The problem at this point is that the resultant solos are based solely on arpeggios. Additionally, it is typical for beginning improvisers to cling to the root. The result is each measure of the phrase sounding with the root in the solo voice, comping instruments (sometimes both piano and guitar), and the bass voice. Too much root results in an uninteresting and predictable improvisatory passage.
A simple way to expand both the aesthetic and theoretical knowledge and abilities of the improviser is to introduce the concept of the arpeggio using the upper structure, which means starting arpeggios on the third instead of the root.

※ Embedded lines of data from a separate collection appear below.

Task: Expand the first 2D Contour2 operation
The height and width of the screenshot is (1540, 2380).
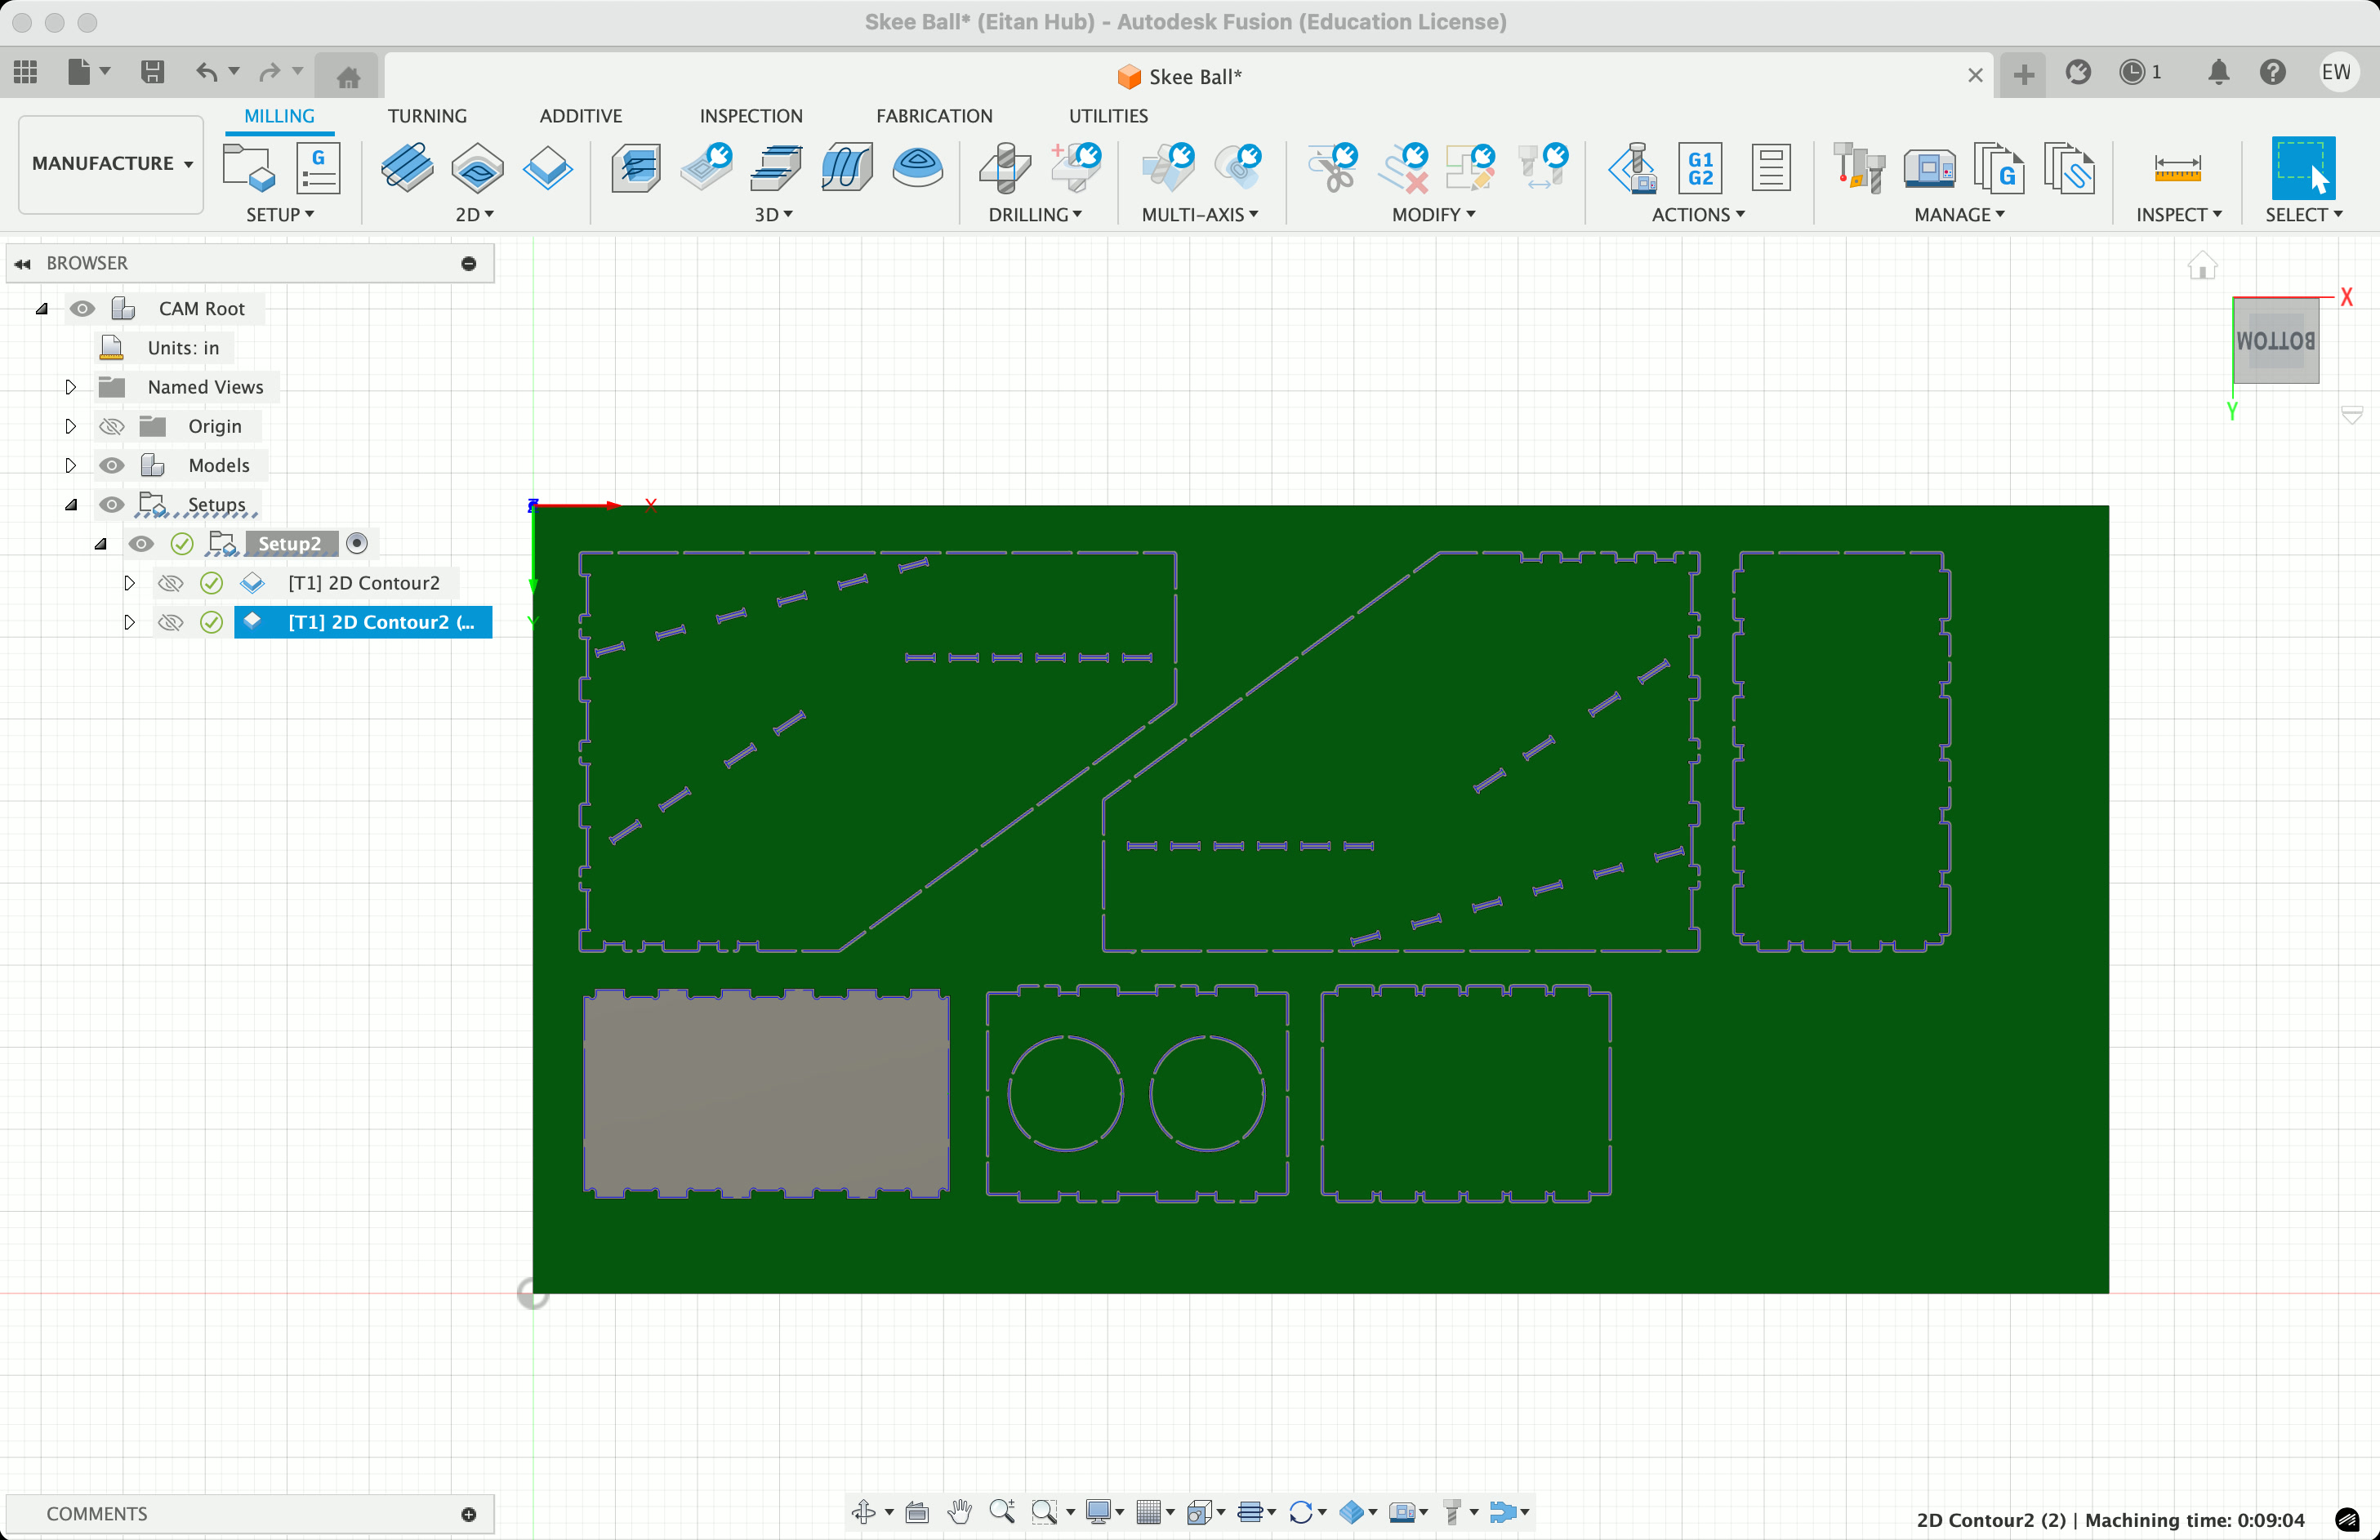Action: [x=129, y=583]
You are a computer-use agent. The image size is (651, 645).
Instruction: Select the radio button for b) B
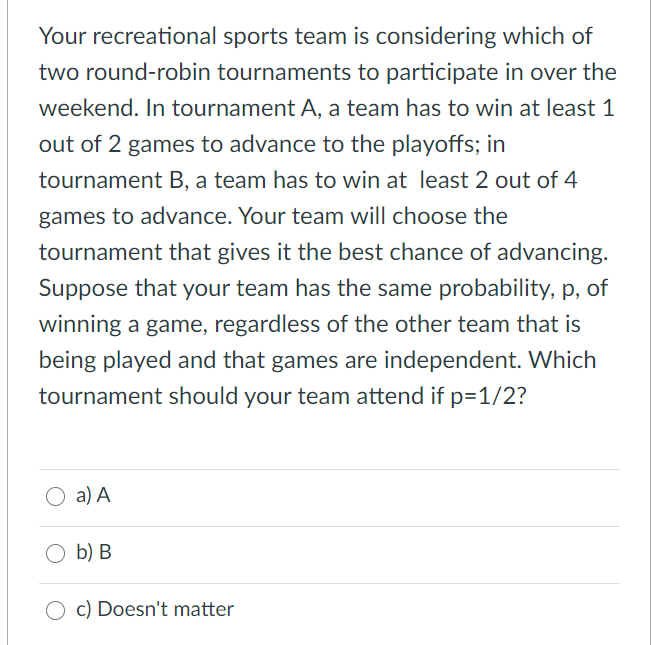[x=55, y=553]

In this instance we now get the third, fifth, seventh, and ninth, rather than the typical 1-3-5-7 pattern to which many are so accustomed. The immediate benefit of arpeggiating chord changes this way is that the third is highlighted. Performers learning arpeggios this way will be demonstrating the chord quality right away. When an arpeggio starts on the root, the initial sound does not give away the chord’s function.
A second benefit of upper structure arpeggios is the incorporation of the additional altered tones above the root, including the ninth, eleventh, and thirteenth. All too frequently, these extensions to the chord are omitted in the initial stages of chord change reading, but it is these pitches that set a chord apart from a generic dominant or dorian sound that exists at other times in the form. Depending on the number of these extensions, the arpeggio can begin on the fifth or seventh to incorporate all necessary pitches in the exercise. This will help students grasp the importance of these tones, and lead to them including these pitches during improvisation.
If students begin improvised phrases on something other than the root and use the notes that distinguish extended chords from their similar but more generic dominant, major and, dorian versions, their solos will sound mature and seasoned instead of predictable.